For this technique to be most effective, shush loud and long. Try to match your shushing volume to your baby’s cry. You can even try putting your mouth close to your infant’s ear so that they hear the sound directly. As they start to calm down, you can begin lowering the shushing volume.
Parents and caregivers around the world have rocked and swung their babies a thousand miles in an effort to soothe them to sleep. That’s because they know that movement is an effective way to calm a crying infant. Studies in both animals and humans showed that crying babies who are carried around by their mothers instantly stop all voluntary movements and crying.
To swing your baby effectively, begin by ensuring their neck and head are well-supported. Rock back and forth about an inch and add a little bounce. A fussy baby may need a faster pace than one who’s already calm. Keep your movements small and controlled. Never, ever shake your baby.
Sucking is a natural instinct for babies, even as early as 14 weeks gestation. Research has demonstrated that infants enjoy and are soothed by non-nutritive sucking. Nursing or bottle-feeding will do the trick, but for a bit more flexibility, consider introducing a pacifier. Bear in mind, the American Academy of Pediatrics (AAP) typically recommends waiting to offer a pacifier until a regular nursing routine is well established (around 3 or 4 weeks of age).

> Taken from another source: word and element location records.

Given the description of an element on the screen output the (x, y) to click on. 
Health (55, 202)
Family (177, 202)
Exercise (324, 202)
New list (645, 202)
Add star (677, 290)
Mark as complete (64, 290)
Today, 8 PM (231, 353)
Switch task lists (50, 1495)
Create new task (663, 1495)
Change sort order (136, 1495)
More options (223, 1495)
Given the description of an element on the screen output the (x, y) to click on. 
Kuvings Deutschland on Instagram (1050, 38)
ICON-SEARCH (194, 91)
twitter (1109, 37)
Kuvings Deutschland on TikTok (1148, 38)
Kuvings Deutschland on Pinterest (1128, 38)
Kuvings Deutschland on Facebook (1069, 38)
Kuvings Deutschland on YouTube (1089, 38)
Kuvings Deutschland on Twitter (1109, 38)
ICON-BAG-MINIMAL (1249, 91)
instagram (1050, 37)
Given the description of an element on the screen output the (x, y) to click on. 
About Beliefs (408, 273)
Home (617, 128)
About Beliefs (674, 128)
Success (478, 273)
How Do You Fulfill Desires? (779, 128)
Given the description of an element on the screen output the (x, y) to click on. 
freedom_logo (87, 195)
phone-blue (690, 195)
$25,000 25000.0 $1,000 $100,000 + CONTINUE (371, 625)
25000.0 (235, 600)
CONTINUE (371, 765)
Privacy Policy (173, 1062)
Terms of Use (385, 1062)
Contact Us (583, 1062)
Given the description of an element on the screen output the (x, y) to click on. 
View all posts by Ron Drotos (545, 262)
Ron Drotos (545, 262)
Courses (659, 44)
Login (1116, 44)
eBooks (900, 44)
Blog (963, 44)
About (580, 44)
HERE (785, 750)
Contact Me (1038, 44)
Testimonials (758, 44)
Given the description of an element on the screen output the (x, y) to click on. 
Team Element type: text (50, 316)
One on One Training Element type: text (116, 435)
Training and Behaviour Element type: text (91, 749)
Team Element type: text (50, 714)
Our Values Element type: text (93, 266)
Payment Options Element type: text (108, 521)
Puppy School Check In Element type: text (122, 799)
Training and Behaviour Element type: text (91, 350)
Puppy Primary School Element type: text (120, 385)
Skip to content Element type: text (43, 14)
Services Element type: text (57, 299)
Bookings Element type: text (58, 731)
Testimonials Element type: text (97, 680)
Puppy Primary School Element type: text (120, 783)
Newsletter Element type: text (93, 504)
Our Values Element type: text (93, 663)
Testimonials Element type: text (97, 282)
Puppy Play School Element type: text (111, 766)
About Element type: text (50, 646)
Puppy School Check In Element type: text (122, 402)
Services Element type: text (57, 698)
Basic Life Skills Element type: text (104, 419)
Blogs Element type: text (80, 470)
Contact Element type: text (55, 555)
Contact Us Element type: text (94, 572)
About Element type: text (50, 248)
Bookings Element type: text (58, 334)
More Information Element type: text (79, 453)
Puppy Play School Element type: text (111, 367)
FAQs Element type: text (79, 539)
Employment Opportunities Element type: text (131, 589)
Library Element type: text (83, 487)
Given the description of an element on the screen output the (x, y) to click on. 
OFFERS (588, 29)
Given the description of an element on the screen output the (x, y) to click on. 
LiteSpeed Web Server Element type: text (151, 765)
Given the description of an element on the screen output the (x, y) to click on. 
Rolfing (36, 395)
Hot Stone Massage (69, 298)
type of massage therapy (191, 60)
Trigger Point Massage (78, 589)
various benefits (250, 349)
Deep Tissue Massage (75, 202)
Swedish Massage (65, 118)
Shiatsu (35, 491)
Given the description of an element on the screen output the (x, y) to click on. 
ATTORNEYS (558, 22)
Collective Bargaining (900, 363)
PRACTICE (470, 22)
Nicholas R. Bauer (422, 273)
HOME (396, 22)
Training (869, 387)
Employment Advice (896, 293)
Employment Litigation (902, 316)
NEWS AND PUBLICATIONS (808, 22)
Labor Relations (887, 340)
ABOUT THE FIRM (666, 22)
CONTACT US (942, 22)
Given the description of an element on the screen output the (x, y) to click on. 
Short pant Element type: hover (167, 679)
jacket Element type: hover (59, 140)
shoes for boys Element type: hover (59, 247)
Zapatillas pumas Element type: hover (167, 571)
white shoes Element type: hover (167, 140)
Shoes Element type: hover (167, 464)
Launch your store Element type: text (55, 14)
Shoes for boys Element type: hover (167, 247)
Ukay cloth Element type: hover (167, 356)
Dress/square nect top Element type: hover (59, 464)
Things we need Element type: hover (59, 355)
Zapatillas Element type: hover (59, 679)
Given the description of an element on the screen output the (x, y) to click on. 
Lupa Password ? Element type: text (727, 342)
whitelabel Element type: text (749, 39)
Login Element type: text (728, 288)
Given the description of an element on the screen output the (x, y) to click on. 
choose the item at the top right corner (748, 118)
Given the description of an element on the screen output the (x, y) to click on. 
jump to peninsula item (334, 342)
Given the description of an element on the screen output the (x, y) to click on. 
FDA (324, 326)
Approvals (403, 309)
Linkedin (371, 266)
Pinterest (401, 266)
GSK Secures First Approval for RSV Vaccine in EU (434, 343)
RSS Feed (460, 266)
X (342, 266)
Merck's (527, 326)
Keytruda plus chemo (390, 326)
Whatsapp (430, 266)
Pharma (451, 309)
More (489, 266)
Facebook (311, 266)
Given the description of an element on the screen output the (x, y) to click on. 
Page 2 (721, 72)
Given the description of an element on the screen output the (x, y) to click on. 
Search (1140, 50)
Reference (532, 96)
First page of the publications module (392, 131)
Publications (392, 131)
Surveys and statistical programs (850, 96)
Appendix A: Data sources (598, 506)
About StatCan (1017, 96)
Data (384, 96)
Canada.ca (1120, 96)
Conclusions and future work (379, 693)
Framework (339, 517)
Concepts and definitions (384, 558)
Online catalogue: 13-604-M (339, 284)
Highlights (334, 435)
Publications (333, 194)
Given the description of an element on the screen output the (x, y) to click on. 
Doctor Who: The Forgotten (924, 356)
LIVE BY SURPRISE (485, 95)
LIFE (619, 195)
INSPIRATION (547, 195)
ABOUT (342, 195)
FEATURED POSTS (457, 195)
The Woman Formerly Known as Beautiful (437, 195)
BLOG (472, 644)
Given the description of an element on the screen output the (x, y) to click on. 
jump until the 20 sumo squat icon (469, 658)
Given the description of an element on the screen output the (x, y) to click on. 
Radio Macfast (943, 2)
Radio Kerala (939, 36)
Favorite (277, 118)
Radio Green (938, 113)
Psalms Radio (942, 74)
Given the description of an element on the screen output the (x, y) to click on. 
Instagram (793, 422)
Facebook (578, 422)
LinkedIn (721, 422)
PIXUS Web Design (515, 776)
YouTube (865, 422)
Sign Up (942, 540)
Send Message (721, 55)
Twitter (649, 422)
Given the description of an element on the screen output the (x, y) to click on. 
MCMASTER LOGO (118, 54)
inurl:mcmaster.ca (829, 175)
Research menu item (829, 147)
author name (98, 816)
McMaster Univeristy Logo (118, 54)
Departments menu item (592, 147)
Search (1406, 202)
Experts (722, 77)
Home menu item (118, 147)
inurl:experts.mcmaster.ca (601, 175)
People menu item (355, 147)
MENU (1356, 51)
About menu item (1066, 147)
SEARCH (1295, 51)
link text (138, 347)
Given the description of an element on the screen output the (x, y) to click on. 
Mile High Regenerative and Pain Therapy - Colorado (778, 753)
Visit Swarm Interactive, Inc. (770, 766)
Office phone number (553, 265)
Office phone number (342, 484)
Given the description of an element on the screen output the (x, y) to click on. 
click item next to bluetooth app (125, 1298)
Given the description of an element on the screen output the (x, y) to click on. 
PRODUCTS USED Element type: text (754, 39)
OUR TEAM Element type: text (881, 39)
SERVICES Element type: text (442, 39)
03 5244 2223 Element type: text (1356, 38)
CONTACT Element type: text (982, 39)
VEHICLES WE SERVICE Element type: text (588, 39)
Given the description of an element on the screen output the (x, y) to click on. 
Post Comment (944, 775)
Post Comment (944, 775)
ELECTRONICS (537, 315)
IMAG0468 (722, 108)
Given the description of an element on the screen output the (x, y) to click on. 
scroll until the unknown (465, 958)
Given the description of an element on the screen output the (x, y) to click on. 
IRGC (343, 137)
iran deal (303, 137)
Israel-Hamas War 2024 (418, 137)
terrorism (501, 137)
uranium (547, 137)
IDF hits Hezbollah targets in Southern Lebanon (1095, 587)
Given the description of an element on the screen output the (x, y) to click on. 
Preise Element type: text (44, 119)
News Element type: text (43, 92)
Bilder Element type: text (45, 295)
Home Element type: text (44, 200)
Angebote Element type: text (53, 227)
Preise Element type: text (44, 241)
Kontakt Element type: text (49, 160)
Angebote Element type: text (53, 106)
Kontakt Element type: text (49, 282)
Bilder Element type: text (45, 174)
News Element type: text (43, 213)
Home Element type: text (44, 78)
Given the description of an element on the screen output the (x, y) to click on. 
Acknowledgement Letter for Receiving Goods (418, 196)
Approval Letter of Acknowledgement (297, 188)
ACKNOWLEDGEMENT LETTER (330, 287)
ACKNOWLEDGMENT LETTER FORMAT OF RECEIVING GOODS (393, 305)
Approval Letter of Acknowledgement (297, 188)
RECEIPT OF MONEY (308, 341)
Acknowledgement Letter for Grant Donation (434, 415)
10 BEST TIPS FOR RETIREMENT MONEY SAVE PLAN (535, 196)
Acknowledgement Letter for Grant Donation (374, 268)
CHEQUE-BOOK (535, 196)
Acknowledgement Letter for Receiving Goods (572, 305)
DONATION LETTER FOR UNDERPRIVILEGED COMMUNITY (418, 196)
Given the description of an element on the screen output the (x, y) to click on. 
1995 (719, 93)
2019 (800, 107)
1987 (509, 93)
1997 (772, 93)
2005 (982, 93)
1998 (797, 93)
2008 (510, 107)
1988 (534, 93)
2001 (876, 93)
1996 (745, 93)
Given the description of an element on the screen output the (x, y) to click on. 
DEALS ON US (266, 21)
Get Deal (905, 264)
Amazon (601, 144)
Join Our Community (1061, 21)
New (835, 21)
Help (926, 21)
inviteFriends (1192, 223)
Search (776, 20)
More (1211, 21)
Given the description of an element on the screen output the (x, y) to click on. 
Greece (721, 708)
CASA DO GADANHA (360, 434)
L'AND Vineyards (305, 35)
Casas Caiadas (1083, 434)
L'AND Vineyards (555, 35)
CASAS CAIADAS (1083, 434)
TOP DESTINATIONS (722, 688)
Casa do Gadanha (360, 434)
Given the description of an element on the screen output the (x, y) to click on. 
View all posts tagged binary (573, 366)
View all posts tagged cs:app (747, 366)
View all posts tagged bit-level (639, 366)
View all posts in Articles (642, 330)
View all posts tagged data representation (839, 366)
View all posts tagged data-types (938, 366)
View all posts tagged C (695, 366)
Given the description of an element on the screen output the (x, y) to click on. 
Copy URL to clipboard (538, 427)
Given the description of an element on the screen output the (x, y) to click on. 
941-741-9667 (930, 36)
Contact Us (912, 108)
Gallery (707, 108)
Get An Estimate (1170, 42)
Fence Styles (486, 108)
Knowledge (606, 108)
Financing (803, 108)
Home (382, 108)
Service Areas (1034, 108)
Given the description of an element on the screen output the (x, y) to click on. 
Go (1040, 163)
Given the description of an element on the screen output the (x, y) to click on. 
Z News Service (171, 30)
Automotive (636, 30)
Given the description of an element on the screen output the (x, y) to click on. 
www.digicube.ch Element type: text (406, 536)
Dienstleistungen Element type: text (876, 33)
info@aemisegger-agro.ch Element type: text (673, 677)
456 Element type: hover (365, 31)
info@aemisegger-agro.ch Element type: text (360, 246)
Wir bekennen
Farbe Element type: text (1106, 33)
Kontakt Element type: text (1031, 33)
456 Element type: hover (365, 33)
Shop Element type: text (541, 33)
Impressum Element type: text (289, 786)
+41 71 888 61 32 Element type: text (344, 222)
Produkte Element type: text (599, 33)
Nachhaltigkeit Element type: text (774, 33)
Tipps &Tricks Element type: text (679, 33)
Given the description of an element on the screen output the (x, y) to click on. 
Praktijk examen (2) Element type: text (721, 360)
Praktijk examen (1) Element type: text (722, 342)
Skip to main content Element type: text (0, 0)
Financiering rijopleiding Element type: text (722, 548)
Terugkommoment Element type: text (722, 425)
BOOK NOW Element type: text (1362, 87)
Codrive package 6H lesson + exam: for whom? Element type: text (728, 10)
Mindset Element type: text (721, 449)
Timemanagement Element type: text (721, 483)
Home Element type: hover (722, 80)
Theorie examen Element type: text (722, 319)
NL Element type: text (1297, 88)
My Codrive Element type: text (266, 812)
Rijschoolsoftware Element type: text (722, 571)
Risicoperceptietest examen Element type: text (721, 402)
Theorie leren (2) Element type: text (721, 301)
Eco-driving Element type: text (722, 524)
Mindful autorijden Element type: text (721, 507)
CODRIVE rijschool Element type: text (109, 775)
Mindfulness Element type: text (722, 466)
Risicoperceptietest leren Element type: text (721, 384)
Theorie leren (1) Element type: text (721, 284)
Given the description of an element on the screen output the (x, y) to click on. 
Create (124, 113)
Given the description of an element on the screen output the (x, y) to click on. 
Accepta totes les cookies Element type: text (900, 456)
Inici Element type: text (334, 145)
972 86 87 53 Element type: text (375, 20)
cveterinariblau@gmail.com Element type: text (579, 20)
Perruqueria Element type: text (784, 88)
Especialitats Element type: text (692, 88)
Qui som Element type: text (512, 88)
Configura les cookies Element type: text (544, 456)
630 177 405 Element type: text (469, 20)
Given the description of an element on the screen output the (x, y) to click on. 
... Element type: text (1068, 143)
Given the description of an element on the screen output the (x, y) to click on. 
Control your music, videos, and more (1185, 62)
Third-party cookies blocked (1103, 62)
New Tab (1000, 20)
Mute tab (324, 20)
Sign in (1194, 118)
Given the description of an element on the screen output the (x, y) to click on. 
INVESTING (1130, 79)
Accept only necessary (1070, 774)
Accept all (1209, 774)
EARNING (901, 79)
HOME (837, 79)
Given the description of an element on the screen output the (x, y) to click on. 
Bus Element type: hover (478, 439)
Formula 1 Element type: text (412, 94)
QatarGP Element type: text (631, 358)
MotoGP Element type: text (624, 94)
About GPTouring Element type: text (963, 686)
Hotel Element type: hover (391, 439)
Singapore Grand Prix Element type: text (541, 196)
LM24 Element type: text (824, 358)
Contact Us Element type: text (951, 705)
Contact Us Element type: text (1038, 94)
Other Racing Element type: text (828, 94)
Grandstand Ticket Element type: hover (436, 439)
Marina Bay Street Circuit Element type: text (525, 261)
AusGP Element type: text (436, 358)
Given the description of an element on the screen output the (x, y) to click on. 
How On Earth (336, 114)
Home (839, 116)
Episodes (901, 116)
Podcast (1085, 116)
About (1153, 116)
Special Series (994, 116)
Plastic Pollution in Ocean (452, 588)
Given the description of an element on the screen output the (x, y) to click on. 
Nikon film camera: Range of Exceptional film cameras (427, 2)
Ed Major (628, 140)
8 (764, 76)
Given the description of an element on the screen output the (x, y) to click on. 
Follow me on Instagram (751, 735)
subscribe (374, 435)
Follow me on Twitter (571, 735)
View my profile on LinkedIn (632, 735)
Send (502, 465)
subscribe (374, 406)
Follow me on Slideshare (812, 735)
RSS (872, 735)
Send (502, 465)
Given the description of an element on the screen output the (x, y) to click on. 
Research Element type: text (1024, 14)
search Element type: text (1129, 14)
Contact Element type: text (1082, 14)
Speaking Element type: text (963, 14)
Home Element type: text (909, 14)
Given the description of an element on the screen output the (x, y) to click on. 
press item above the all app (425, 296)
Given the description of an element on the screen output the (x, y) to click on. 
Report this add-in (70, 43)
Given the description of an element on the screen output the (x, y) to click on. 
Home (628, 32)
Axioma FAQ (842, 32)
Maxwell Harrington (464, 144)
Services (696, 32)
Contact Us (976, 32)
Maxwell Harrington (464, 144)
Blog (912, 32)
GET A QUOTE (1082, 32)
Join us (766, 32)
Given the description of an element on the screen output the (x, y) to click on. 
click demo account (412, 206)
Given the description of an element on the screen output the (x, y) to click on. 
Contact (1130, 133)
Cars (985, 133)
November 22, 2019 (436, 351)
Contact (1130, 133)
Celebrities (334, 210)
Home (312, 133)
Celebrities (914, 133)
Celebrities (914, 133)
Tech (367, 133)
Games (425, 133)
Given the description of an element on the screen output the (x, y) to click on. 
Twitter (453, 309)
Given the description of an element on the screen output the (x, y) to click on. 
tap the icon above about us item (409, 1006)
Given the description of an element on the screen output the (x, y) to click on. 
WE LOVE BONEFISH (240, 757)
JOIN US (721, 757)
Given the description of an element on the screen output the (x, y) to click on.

Babies love the Natursutten Natural Rubber Pacifier. One reason may be the soft rubber, which has a more natural feel than the artificial silicone used in mass-produced pacifiers. You’ll understand at first touch.
The Bottom Line
Persistent crying is frustrating and stressful for the entire family. Try implementing these five steps and see what works best for your baby. You can even add your own spin to them. If you’re worried that your baby’s crying isn’t due to normal irritability, discuss your concerns with your pediatrician.